TASK TO CARRY OUT:
Everything in the entries except the pictures should be repeated exactly.

DATA EXCERPTS:
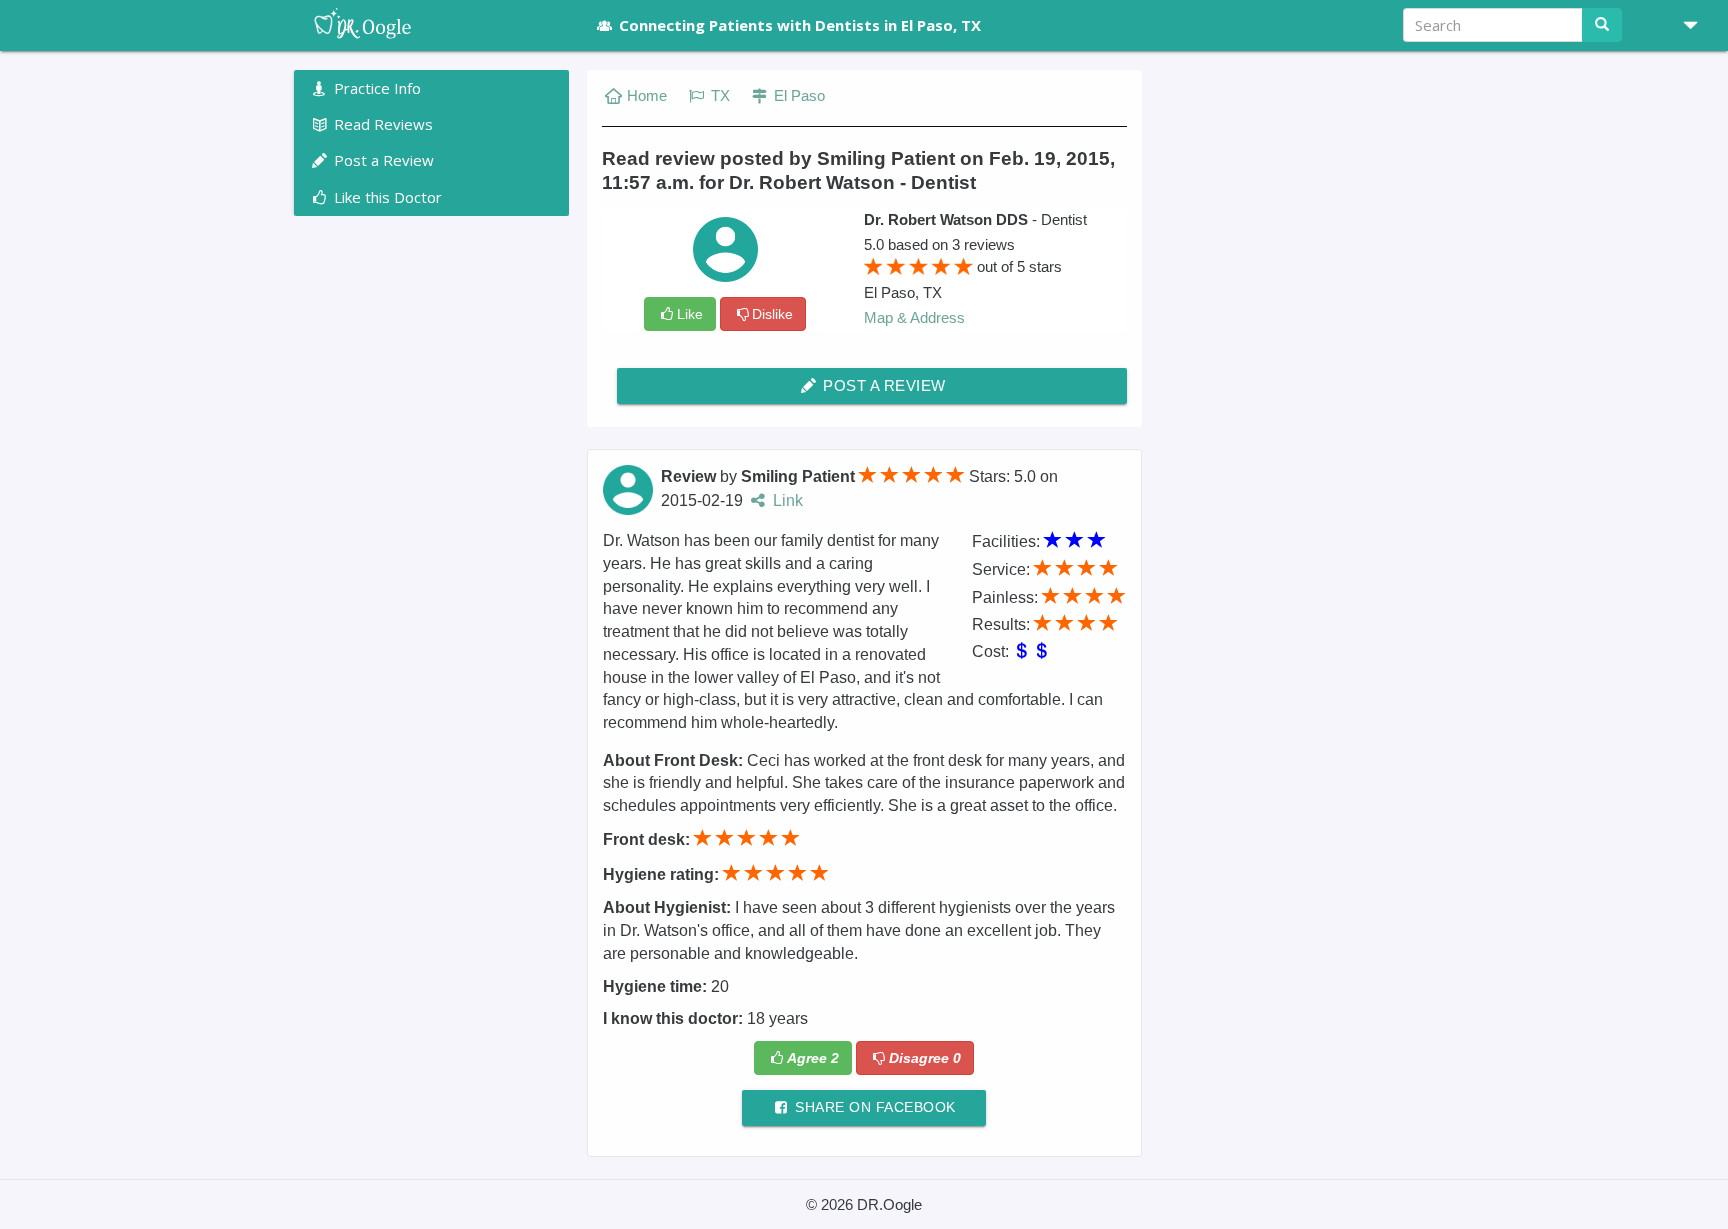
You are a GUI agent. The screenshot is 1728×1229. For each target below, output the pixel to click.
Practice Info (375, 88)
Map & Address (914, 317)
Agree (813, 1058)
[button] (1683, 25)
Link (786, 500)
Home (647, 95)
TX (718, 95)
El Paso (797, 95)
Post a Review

COMPLETED EXERCISE:
You are a GUI agent. The screenshot is 1728×1229. For each target below, output the pixel to click.
Practice Info (375, 88)
Map & Address (914, 317)
Agree (813, 1058)
[button] (1683, 25)
Link (786, 500)
Home (647, 95)
TX (718, 95)
El Paso (797, 95)
Post a Review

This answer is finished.